Texto apresentado —
★ ★ ★
Situação no Sudão em vias de se tornar uma “catástrofe em larga escala”

Desde que começaram os combates, há quase três semanas, que mais de cem mil pessoas fugiram do Sudão, segundo as Nações Unidas. Líderes militares chegaram a acordo para novo cessar-fogo.

Foto
Cartum, a capital do Sudão, tem sido o epicentro dos combates Reuters/SOCIAL MEDIA

Mais de cem mil pessoas fugiram do Sudão desde que começaram os confrontos entre o Exército e um grupo paramilitar, há cerca de três semanas, que está a deixar o país africano à beira de uma guerra civil.

O fluxo incessante de pessoas para os países vizinhos está a criar uma catástrofe humanitária, segundo a avaliação das Nações Unidas, que divulgou as estatísticas do número de refugiados nesta terça-feira. Para além dos cem mil que abandonaram o Sudão, há ainda cerca de 334 mil pessoas deslocadas noutras regiões do país, de acordo com a Organização Internacional para as Migrações.

A situação em países como o Chade, que já tinha recebido mais de 400 mil sudaneses forçados a fugir das suas casas por causa de conflitos anteriores, está a deteriorar-se com a chegada de milhares de pessoas nas últimas semanas. Nos primeiros dias do conflito, a maioria dos cidadãos de países europeus conseguiu ser retirada em segurança em operações de evacuação organizadas pelos respectivos governos.
★ ★ ★
O que se pede —
Diga se cada afirmação está de acordo com o texto sobre o Sudão, respondendo sim ou não e citando as palavras do texto que o determinam. (a) Segundo as Nações Unidas, mais de cem mil pessoas fugiram do Sudão. (b) Antes deste conflito, o Chade ainda não tinha recebido refugiados sudaneses. (c) A Organização Internacional para as Migrações aponta cerca de 334 mil pessoas deslocadas noutras regiões do país.
★ ★ ★
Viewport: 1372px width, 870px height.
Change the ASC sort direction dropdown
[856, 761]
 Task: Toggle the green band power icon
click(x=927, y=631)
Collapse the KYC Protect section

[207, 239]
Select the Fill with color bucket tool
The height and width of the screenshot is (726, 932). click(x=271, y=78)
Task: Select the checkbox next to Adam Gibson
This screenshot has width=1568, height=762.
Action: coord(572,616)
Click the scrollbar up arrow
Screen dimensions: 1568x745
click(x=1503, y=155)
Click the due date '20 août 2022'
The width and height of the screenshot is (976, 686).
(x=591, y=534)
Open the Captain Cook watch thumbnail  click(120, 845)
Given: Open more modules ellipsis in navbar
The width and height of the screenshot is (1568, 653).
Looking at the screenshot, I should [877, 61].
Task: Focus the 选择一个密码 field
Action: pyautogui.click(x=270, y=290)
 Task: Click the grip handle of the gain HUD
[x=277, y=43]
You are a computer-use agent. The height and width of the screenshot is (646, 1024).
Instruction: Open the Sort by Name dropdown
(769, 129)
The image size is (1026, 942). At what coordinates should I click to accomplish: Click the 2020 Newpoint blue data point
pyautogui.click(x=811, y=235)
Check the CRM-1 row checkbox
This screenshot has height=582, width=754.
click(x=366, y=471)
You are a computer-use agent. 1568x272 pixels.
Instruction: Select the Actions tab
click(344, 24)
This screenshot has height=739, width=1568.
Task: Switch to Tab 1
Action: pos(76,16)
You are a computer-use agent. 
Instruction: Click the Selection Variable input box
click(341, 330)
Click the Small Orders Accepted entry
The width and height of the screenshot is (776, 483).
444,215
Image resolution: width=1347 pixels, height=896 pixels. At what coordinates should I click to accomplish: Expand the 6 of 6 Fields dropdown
★ ★ ★
Resultado da tarefa —
(a) Sim: "mais de cem mil pessoas fugiram do Sudão, segundo as Nações Unidas".
(b) Não: "já tinha recebido mais de 400 mil sudaneses forçados a fugir das suas casas por causa de conflitos anteriores".
(c) Sim: "há ainda cerca de 334 mil pessoas deslocadas noutras regiões do país, de acordo com a Organização Internacional para as Migrações".